● **Activity**:
Turn the rows into a numbered list, starting at the line containing "What do you see at coordinates (57, 98)" and ending after the line containing "at that location.", with blank lines omitted.

● **Provided material**:
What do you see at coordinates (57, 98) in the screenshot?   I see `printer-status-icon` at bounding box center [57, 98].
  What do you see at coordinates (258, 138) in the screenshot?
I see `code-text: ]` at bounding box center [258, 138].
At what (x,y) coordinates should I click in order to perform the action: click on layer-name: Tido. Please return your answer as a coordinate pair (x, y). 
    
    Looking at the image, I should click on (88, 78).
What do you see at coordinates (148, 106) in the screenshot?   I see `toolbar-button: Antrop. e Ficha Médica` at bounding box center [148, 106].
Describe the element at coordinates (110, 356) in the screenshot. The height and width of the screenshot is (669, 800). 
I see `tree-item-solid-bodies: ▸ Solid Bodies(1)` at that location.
--
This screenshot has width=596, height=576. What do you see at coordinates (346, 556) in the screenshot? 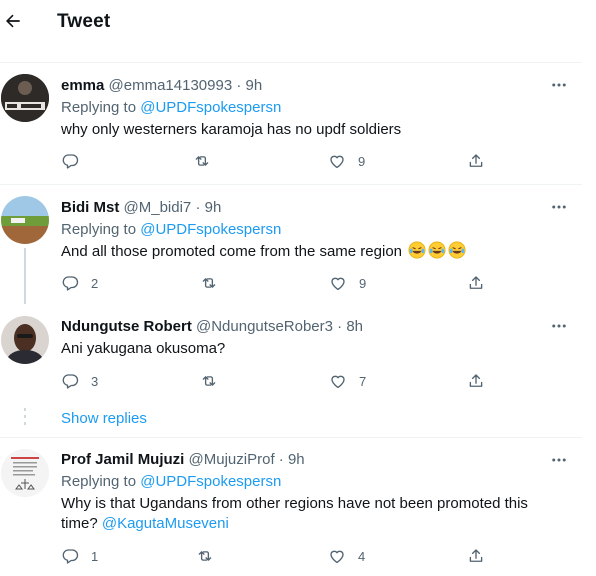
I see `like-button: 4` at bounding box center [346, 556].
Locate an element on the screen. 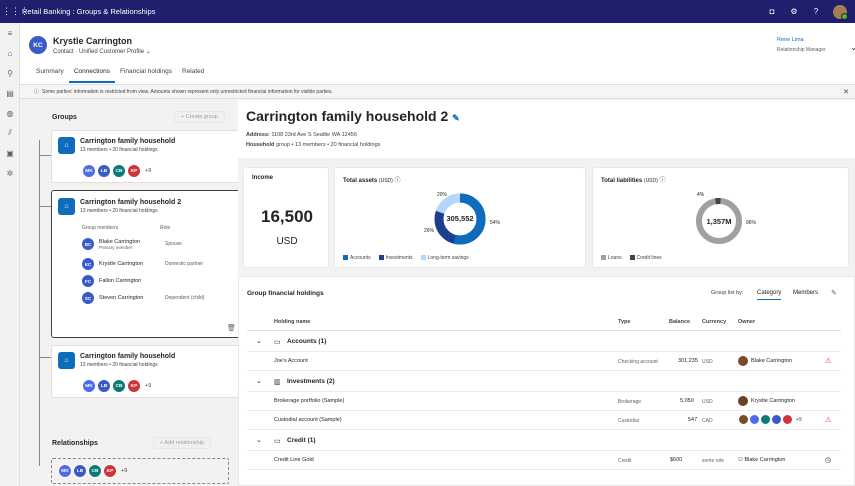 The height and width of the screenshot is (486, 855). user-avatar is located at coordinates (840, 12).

● **Solution to this task**:
1. What do you see at coordinates (57, 98) in the screenshot?   I see `printer-status-icon` at bounding box center [57, 98].
2.   What do you see at coordinates (258, 138) in the screenshot?
3. I see `code-text: ]` at bounding box center [258, 138].
4. At what (x,y) coordinates should I click in order to perform the action: click on layer-name: Tido. Please return your answer as a coordinate pair (x, y). 
5.     Looking at the image, I should click on (88, 78).
6. What do you see at coordinates (148, 106) in the screenshot?   I see `toolbar-button: Antrop. e Ficha Médica` at bounding box center [148, 106].
7. Describe the element at coordinates (110, 356) in the screenshot. The height and width of the screenshot is (669, 800). 
8. I see `tree-item-solid-bodies: ▸ Solid Bodies(1)` at that location.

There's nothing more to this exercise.